18th September

Born: Trajan, Roman Emperor, 56 A.D.; Gilbert, Bishop Burnet, historian, 1643, Edenburgh; William Collins, artist, 1787, London; Katherine R. Au, Poet, 1975.

Died: Domitian, Roman emperor, slain 96 A.D.; Louis VII of France, 1180, Paris; Hugo Vander Goes, Flemish painter, 1654; Matthew Prior, poet, 1721, Wimpole, Cambridgeshire; André Dacier, classic commentator, 1722, Paris; Olaf Swartz, eminent botanist, 1817, Stockholm; William Hazlitt, miscellaneous writer, 1830; Joseph Locke, eminent engineer, 1860, Moffat.

Feast Day: St. Ferreol, martyr, about 304. St. Methodius, bishop of Tyre, martyr, 4th century. St. Thomas of Villanova, confessor, archbishop of Valentia, 1555. St. Joseph of Cupertino, confessor, 1663.

THE EMPEROR DOMITIAN

The obituary for this day includes the name of one of those monsters, who disgrace so frequently the annals of the ancient Roman empire. On 18th September, 96 A. D., the Emperor Domitian was assassinated by a band of conspirators, after having rendered himself for many years the terror and detestation of his subjects. The son of Vespasian, and the brother and successor of Titus, he exhibited in the commencement of his reign a great show of righteous severity, and came forward as a reformer of public morals. Several persons who had transgressed the laws of conjugal fidelity, as well as some vestal virgins who had violated their vows, were punished with death. It was not long, however, before his real character shelved itself; and he became a disgrace to humanity by his acts of cruelty and avarice. Cowardice and falsehood entered largely into his disposition, which, if we are to credit all the accounts that have descended to us, seems to have scarcely had a redeeming point. Multitudes of persons were put to death, either because the emperor desired their wealth, or from his having become apprehensive of their popularity or influence. Secret informers were encouraged, but philosophers and literary men were slaughtered or banished, though Martial and Silius Italicus could so far degrade poetry, as make it the vehicle for flattery of the imperial monster.

- [What is asked]
Answer these from the September 18 almanac entry:
(a) In what year and place did Joseph Locke die?
(b) Whose son was the Emperor Domitian?
(c) Which two poets used poetry to flatter Domitian?

- [Records shown]

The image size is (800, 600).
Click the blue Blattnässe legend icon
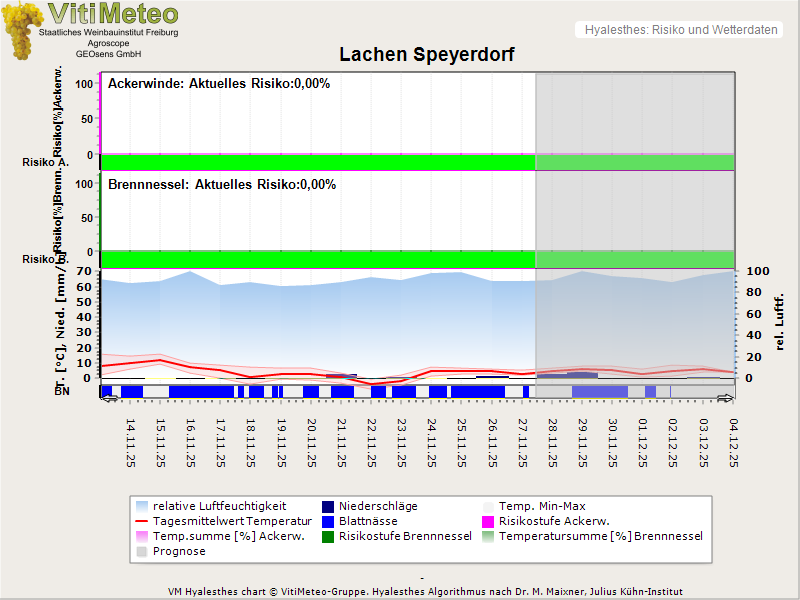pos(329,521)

--

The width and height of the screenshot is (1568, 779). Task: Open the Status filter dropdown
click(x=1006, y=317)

- [Answer to this problem]
(a) 1860, Moffat
(b) Vespasian
(c) Martial and Silius Italicus